N.C. author getting rave reviews for new novel for kids; book launch Friday
Posted January 30
Ali Standish was a fish out of water, as she says, when she and her husband moved to Cambridge, United Kingdom, three years ago.
She found comfort, she tells me, while writing her new chapter book for middle grade readers that's based in a small Southern town. "The Ethan I Was Before," which was released this month, will be celebrated at 7 p.m., Friday, at a book launch at Quail Ridge Books in Raleigh.
The novel is getting rave reviews. "Readers will be riveted as Ethan, his family, and other well-developed characters face the somber realities of life head on," wrote Publishers Weekly, which gave it a starred review.
Standish is back in North Carolina. She moved to Raleigh just before the holidays.
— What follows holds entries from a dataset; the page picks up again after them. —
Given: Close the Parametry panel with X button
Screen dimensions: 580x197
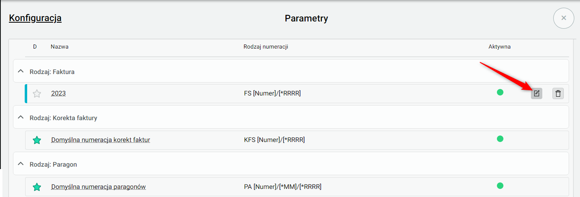Looking at the screenshot, I should click(x=563, y=18).
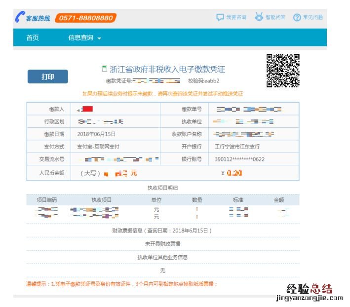This screenshot has width=350, height=307.
Task: Open the 首页 navigation item
Action: pos(33,38)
The former teacher, who earned a master's degree in children's literature at the University of Cambridge, chatted with me by email about her book, her work, middle grade readers and what's next.
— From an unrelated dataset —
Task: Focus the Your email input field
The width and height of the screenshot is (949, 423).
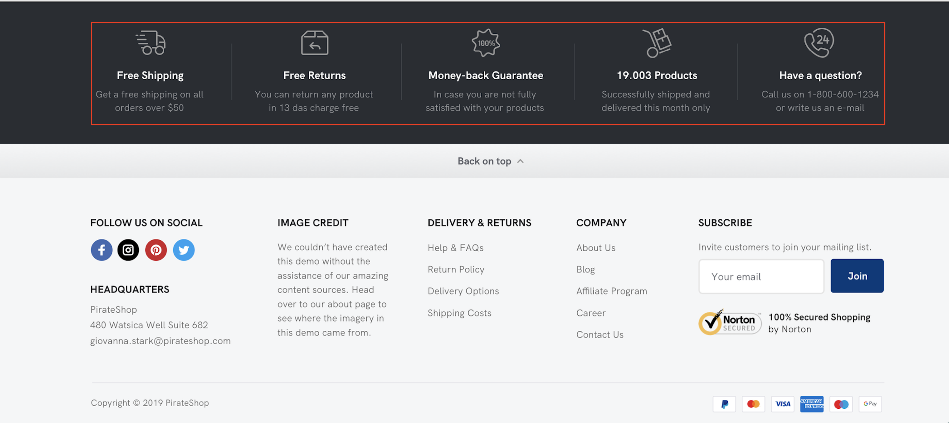Action: pos(761,276)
Here's our email conversation:
Go Ask Mom: How did you come up with the idea for your book? Was it an idea that was floating around for a bit or did it just all of a sudden come to you?
Ali Standish: I think it was several ideas floating around together at the right time. They converged and BANG! Light bulb. It started when I began to think about why kids lie. Everyone has a few friends growing up that lie about everything, and I thought it might be interesting to tell a story about a child like that—who blurs the line between stories and lies. I wondered…what might her reasoning be?
At the same time, I was responding to a frustration I had felt at not seeing a lot of quality middle grade titles that dealt with grief in an authentic way that was still uplifting and engaging enough to be accessible to a wide audience of readers. So I decided to tell a story about a child who is shouldering an enormous burden of grief. And those two lines of thinking really provided the impetus for my two main characters.
GAM: What did you love about writing this story?
AS: So much! I wrote it in the UK, as I said, and I think the Southern, small-town setting really helped me to feel at home when I was very much a fish out of water. I was very anxious about whether or not I could balance the mystery/adventure elements with the emotional depth needed to render the grieving process on the page, and once I began to think I was pulling it off, that was very exciting! But most importantly, I just loved getting to know these characters. They consumed my heart rather completely.
GAM: You write for middle grade audiences. Who are they and what do you enjoy about writing for this age group?
AS: I love this question! Middle grade audiences are, technically, 8- to 12-year-olds, though I think that anyone who loves middle grade books counts! I believe it’s during this phase that many children truly fall in love with reading. When most people look back to identify childhood favorites, they remember books from this period of their lives. For people in my generation, think "Where the Red Fern Grows," "My Side of the Mountain," "Bridge to Terabithia," "Walk Two Moons," "Julie of the Wolves," and even Roald Dahl’s books.
Kids at this age are curious about everything — and especially big ticket items like love and death and the meaning of life, which most of them are just beginning to think about — but not yet as cynical as many young adult readers can be. That makes writing for them a really fun prospect, because you know they are willing to come along for the ride with you (as long as you don’t insult their intelligence).
GAM: Tell us about how the book has been received. You've gotten some great press!
AS: Reviewers and readers have thus far been incredibly kind and supportive of Ethan, for which I am very grateful! The American Booksellers Association has been particularly good to my book. I’ve found that it is easy during the pre-publication stage to get caught up in what adult readers are saying, and to forget who you really wrote the book for. I am beyond excited to start hearing from child readers. Their feedback is the most important to me!
GAM: What's next for you?
AS: I am working on two other middle grade novels at the moment. They both take place in the south and deal with similarly serious themes as Ethan, but one is historical and the other a bit fantastical. Perhaps in a few years, I’ll take a stab at YA, but for now, I am loving experimenting with my middle grade voice!